- PASSAGE PROVIDED -

========

It should be noted that this work offers initial estimates of grids of census population from 1900 to the present, but that it is an initial estimate –version 1– that must be submitted to validation by experimentation of the results obtained and, if possible, enhanced with additional available information. Therefore, it should be borne in mind that this is work in progress, that can be improved in the future, and on which any comment is welcome. The development of alternative methods of generating historical population grids, based on the geocoding of gazetteer settlements (Diez Minguela, Goerlich and Tirado Fabregat 2024), can shed light on the quality of these estimates.


Referencias



  1. This version of the database represents a slight modification with respect to the initial one –version 0–, that appears in the Working Paper of the Valencian Institute of Economic Research (Ivie).

========

- GIVEN RECORDS -
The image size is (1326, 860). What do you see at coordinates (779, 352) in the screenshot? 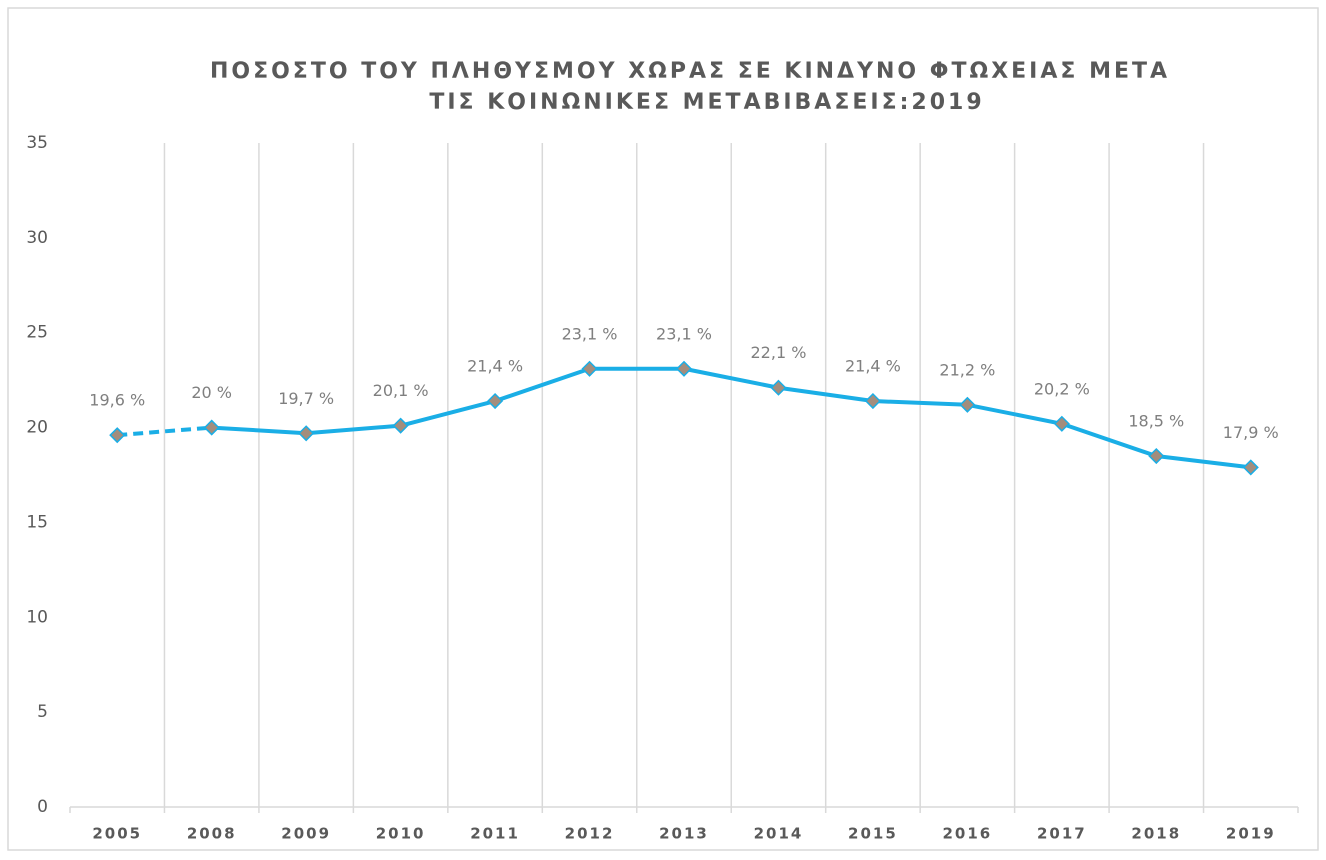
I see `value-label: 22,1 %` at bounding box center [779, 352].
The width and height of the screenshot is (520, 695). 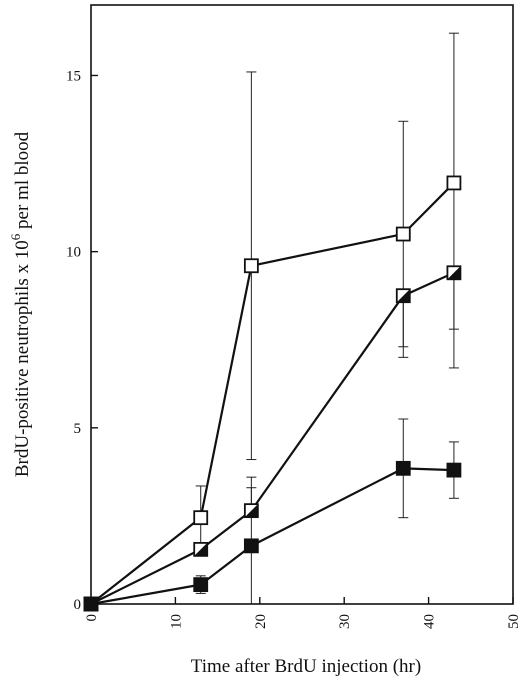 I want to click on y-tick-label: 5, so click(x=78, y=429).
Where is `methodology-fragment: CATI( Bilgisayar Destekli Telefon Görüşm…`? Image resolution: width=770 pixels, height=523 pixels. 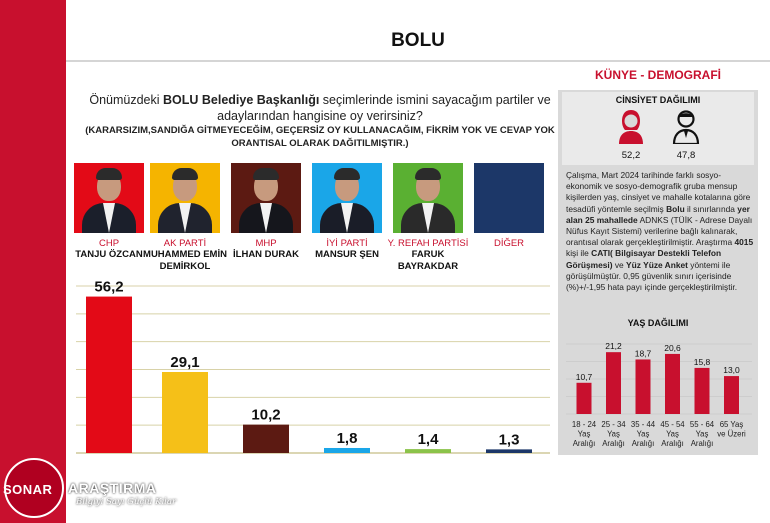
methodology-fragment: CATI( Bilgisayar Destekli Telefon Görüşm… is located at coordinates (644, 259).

========

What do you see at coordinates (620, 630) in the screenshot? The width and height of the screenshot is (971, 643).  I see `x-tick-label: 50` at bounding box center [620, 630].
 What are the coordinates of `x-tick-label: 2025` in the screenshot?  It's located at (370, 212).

========

Decide whether each statement agrees with the passage on historical population grids above. Answer yes or no for each, and quote the words of the passage that decide it. (a) The estimates cover census population from 1900 to the present. (b) The estimates are presented as final and already validated. (c) This version of the database differs only slightly from the initial one.

(a) Yes: "offers initial estimates of grids of census population from 1900 to the present"
(b) No: "it is an initial estimate –version 1– that must be submitted to validation by experimentation of the results obtained"
(c) Yes: "This version of the database represents a slight modification with respect to the initial one –version 0–"